One more thing that is taken care of when using the cross_fields
type is the problem of different term frequencies for each field. Elasticsearch handles that by blending the term frequencies for all the fields that are mentioned in a query. To put it simply, Elasticsearch gives almost the same weight to all the terms in the fields that are used in a query.
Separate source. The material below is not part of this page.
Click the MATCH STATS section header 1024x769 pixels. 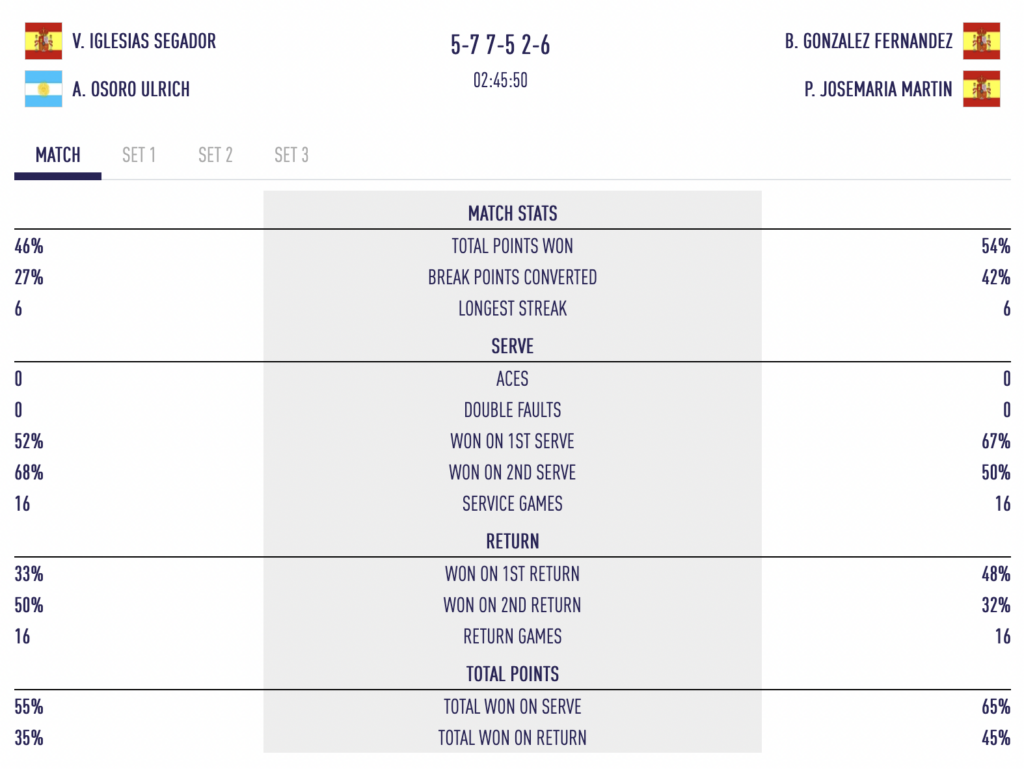pos(512,213)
Another type of multi_field
configuration is the most_fields
type. As the official documentation states, it was designed to help run queries against documents that contain the same text analyzed in different ways. One of the examples is having multiple languages in different fields. For example, if we would like to search for books that have die leiden
terms in their title or original title, we could run the following query:
curl -XGET 'localhost:9200/library/_search?pretty' -d '{ "query" : { "multi_match" : { "query" : "Die Leiden", "fields" : [ "title", "otitle" ], "type" : "most_fields" } } }'
Internally, the preceding request would be translated to the following query:
curl -XGET 'localhost:9200/library/_search?pretty' -d '{ "query" : { "bool" : { "should" : [ { "match" : { "title" : "die leiden" } }, { "match" : { "otitle" : "die leiden" } } ] } } }'
The resulting documents are given a score equal to the sum of scores from each match query divided by the number of matching match clauses.
The phrase
matching is very similar to the best_fields
matching we already discussed. However, instead of translating the query using match queries, it uses match_phrase
queries. Let's take a look at the following query:
curl -XGET 'localhost:9200/library/_search?pretty' -d '{ "query" : { "multi_match" : { "query" : "sherlock holmes", "fields" : [ "title", "author" ], "type" : "phrase" } } }'
Because we use the phrase
matching, it would be translated into the following:
curl -XGET 'localhost:9200/library/_search?pretty' -d '{ "query" : { "dis_max" : { "queries" : [ { "match_phrase" : { "title" : "sherlock holmes" } }, { "match_phrase" : { "author" : "sherlock holmes" } } ] } } }'
This is exactly the same as the phrase matching, but instead of using match_phrase
query, the match_phrase_prefix
query is used. Let's assume we run the following query:
curl -XGET 'localhost:9200/library/_search?pretty' -d '{ "query" : { "multi_match" : { "query" : "sherlock hol", "fields" : [ "title", "author" ], "type" : "phrase_prefix" } } }'
What Elasticsearch would do internally is run a query similar to the following one:
curl -XGET 'localhost:9200/library/_search?pretty' -d '{ "query" : { "dis_max" : { "queries" : [ { "match_phrase_prefix" : { "title" : "sherlock hol" } }, { "match_phrase_prefix" : { "author" : "sherlock hol" } } ] } } }'
As you can see, by using the type
property of the multi_match
query, you can achieve different results without the need of writing complicated queries. What's more, Elasticsearch will also take care of the scoring and problems related to it.